Look through the material below and copy exactly the lines from the line with "Open the Extensions puzzle icon in toolbar" to the line with "Screen dimensions: 282x144", those two lines included.

Exercise inputs
= = = =
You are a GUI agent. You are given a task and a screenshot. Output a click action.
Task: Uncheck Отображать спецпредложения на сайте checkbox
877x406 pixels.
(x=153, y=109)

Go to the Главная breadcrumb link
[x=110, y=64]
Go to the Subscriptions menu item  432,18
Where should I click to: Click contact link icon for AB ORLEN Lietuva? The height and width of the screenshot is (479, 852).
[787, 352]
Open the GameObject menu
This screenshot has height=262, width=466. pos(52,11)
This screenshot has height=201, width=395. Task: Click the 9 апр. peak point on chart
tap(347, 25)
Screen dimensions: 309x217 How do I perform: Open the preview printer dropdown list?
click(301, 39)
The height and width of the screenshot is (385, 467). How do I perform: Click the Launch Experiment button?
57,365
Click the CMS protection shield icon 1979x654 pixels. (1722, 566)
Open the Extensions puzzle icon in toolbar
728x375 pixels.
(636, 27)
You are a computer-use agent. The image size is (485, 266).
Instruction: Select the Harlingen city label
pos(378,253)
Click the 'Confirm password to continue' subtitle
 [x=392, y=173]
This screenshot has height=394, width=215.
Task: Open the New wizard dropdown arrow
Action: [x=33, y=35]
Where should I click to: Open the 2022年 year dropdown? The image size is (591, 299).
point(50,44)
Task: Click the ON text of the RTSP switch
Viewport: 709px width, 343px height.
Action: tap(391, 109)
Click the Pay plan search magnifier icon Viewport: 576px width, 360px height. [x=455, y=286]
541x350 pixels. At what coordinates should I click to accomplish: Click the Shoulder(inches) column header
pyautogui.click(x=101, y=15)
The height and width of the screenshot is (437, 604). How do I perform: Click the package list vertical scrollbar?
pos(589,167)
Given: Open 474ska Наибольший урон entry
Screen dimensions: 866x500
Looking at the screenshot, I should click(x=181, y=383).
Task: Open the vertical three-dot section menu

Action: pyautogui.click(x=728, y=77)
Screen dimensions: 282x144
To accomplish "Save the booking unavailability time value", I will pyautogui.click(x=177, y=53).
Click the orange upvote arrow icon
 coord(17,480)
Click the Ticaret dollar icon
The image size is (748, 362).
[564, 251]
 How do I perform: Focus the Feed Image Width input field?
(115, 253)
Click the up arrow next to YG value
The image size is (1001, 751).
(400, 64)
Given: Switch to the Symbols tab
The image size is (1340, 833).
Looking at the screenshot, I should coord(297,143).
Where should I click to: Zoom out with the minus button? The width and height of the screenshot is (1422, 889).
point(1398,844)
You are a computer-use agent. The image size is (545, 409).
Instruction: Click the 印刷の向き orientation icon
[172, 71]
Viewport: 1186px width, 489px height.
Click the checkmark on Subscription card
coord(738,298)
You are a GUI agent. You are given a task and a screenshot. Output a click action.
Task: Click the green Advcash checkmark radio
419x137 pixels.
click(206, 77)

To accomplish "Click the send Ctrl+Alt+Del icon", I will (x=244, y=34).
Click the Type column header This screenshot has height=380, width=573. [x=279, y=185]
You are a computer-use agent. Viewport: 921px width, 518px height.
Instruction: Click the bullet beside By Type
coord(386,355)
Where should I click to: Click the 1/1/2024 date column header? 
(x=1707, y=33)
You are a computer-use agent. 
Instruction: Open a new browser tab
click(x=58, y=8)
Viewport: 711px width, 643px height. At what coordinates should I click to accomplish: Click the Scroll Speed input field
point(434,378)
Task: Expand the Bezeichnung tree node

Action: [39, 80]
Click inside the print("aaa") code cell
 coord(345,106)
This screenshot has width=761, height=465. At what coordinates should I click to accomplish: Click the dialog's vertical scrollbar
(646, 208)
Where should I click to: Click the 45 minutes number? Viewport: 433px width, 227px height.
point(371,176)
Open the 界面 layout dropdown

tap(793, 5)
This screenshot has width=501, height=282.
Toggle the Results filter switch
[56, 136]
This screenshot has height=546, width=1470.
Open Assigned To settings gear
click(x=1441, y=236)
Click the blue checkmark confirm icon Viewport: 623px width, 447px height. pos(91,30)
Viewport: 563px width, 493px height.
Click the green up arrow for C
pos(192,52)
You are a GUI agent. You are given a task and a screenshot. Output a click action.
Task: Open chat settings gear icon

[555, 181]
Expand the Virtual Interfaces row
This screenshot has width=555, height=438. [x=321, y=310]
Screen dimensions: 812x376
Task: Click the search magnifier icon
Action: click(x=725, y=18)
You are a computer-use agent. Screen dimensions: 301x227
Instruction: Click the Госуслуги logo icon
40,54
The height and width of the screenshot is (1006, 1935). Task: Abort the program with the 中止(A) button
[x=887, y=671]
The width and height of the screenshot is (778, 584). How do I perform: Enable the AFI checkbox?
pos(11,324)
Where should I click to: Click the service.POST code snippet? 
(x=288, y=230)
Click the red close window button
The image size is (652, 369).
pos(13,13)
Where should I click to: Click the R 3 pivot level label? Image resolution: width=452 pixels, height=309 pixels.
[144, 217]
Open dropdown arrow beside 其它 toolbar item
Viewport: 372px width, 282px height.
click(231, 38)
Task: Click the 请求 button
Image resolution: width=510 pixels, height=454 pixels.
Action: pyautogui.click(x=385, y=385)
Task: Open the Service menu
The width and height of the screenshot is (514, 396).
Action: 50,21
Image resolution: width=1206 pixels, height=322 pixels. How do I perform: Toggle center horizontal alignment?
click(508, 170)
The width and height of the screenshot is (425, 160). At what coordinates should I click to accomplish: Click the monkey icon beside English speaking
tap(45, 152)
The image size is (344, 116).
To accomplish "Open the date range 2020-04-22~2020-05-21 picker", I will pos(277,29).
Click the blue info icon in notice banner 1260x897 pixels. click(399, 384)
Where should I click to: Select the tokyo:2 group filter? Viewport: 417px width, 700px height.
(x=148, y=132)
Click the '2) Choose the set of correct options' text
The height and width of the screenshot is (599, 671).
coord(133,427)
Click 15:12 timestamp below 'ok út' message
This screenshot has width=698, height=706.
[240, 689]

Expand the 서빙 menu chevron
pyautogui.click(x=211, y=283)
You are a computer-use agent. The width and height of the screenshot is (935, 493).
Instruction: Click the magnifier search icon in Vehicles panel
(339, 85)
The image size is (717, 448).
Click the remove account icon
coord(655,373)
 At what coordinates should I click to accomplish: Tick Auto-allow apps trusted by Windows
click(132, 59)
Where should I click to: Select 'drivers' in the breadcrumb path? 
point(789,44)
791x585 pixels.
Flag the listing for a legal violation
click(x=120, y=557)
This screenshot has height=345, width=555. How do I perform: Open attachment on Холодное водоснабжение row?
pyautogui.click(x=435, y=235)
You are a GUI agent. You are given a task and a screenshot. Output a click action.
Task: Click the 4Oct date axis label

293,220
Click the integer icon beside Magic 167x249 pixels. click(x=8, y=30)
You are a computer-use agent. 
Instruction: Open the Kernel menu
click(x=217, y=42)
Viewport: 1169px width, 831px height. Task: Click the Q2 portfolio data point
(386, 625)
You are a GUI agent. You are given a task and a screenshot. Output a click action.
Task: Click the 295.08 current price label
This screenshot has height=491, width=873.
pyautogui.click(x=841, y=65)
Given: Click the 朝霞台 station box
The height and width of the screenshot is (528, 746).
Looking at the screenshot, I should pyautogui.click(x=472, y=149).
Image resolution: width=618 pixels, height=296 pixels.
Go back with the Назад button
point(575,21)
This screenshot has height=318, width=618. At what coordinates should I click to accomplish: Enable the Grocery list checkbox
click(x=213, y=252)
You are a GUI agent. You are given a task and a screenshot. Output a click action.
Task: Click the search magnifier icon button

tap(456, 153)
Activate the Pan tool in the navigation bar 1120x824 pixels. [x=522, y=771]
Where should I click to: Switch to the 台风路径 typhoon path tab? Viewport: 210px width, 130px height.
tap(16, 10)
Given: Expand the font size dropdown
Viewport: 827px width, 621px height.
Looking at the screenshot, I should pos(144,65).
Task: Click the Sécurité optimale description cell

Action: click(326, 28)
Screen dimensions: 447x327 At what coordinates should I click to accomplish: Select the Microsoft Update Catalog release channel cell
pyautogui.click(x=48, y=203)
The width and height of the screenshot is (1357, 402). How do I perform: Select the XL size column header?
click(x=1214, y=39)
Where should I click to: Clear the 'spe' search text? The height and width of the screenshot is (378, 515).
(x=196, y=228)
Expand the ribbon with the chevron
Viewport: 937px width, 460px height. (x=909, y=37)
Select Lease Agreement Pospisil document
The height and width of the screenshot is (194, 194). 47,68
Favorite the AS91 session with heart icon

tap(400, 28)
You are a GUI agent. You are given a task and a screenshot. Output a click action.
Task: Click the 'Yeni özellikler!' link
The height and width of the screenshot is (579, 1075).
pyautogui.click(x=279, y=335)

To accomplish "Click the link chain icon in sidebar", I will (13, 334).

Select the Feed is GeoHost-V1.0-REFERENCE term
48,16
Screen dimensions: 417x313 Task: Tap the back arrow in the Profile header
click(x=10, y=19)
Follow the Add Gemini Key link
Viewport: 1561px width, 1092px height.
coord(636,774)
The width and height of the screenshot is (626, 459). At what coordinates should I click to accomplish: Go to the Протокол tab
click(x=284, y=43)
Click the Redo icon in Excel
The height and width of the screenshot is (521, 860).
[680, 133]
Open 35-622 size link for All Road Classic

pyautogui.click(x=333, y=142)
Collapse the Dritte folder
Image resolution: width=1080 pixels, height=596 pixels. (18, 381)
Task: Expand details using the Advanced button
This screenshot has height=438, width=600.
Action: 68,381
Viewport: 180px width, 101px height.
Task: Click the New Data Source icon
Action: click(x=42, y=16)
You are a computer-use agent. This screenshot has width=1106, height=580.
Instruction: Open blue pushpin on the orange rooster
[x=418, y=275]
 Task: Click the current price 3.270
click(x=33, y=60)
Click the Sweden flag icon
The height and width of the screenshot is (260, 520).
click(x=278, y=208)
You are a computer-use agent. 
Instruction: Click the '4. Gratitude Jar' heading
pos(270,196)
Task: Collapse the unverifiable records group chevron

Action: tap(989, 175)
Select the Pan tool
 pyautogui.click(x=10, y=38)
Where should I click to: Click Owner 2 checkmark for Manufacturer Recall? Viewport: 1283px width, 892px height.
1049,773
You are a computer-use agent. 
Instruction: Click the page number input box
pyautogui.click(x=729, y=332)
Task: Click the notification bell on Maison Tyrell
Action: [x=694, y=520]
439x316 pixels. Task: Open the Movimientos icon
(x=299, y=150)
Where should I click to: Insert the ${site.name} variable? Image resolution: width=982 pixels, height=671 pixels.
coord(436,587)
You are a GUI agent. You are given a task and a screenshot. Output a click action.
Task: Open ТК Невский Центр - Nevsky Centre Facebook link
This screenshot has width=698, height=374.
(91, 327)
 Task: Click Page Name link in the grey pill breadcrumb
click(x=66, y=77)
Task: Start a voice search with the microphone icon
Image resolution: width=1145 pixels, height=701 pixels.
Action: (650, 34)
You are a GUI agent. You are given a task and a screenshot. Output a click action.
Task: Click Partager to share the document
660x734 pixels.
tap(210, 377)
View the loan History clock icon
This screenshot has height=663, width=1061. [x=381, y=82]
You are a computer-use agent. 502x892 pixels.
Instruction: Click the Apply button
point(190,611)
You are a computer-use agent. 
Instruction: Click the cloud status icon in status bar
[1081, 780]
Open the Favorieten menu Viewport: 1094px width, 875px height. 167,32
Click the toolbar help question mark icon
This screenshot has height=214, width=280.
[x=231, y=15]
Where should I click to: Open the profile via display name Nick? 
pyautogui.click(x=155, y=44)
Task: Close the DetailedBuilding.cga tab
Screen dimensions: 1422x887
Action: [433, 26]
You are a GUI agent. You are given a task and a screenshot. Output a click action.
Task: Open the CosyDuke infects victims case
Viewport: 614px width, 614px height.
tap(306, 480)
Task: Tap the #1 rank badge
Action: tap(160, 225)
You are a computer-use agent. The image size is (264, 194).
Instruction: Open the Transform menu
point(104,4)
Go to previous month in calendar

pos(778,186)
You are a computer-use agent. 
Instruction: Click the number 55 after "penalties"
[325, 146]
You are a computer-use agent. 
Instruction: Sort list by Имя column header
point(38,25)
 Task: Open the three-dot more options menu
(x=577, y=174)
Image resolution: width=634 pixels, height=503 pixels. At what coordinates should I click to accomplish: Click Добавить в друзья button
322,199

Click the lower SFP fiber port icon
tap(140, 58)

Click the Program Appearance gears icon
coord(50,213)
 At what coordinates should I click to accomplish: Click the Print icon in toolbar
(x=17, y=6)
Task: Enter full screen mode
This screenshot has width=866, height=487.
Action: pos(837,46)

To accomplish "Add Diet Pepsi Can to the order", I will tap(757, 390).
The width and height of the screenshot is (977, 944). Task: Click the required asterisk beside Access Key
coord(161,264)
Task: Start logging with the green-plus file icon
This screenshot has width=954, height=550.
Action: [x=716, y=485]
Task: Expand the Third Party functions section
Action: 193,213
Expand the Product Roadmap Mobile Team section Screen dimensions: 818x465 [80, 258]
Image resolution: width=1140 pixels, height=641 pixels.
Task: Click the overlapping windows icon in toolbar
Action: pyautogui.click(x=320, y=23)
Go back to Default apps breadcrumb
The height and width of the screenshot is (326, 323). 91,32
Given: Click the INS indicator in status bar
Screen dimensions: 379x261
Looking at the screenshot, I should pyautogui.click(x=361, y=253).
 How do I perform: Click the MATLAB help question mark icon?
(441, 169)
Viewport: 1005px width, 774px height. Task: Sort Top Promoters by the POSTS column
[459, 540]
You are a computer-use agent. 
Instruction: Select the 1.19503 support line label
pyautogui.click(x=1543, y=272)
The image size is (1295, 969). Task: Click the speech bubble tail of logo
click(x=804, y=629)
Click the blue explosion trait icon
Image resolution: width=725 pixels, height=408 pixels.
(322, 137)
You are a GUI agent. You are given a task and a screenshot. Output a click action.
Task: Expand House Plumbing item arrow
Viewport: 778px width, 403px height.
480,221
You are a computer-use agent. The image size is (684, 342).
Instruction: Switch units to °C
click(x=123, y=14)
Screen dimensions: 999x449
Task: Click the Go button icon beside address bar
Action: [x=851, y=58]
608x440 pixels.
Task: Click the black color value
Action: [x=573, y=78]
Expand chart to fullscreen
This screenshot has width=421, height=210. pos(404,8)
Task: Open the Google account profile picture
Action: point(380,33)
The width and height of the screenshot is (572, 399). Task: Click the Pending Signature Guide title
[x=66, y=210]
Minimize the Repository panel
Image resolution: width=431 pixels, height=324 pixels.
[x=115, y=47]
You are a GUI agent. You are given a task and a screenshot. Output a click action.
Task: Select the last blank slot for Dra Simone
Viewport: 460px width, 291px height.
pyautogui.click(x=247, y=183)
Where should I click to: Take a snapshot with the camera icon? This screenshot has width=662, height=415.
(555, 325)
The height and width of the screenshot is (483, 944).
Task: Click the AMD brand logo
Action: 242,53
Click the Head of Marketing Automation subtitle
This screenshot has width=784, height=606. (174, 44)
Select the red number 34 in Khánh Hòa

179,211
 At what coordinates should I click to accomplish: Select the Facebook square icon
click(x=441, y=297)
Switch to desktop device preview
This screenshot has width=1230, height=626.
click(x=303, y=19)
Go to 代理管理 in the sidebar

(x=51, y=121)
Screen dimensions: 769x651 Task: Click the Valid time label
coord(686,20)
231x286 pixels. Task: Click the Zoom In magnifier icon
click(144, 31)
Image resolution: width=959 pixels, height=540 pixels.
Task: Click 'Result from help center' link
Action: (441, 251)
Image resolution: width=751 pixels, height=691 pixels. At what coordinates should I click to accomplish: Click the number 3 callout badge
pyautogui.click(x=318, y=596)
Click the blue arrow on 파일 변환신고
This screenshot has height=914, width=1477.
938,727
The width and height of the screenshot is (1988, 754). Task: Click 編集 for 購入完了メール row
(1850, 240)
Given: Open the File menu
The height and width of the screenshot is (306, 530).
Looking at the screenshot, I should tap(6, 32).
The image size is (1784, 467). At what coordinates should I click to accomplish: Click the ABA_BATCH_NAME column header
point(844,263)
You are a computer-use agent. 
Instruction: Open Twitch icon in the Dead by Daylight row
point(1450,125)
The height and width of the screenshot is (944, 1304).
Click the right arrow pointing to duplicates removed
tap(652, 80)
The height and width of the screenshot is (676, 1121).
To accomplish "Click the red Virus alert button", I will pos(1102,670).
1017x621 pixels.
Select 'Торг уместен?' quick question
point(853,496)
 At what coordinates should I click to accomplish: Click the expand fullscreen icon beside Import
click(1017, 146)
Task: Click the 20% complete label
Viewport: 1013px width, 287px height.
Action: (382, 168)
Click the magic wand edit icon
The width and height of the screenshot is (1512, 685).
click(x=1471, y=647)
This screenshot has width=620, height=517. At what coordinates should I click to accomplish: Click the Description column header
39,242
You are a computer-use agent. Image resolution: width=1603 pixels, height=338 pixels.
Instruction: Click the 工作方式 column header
= = = =
Completed exercise
Open the Extensions puzzle icon in toolbar
728x375 pixels.
(636, 27)
You are a computer-use agent. The image size is (485, 266).
Instruction: Select the Harlingen city label
pos(378,253)
Click the 'Confirm password to continue' subtitle
 [x=392, y=173]
This screenshot has height=394, width=215.
Task: Open the New wizard dropdown arrow
Action: [x=33, y=35]
Where should I click to: Open the 2022年 year dropdown? The image size is (591, 299).
point(50,44)
Task: Click the ON text of the RTSP switch
Viewport: 709px width, 343px height.
Action: tap(391, 109)
Click the Pay plan search magnifier icon Viewport: 576px width, 360px height. [x=455, y=286]
541x350 pixels. At what coordinates should I click to accomplish: Click the Shoulder(inches) column header
pyautogui.click(x=101, y=15)
The height and width of the screenshot is (437, 604). How do I perform: Click the package list vertical scrollbar?
pos(589,167)
Given: Open 474ska Наибольший урон entry
Screen dimensions: 866x500
Looking at the screenshot, I should click(x=181, y=383).
Task: Open the vertical three-dot section menu

Action: pyautogui.click(x=728, y=77)
Screen dimensions: 282x144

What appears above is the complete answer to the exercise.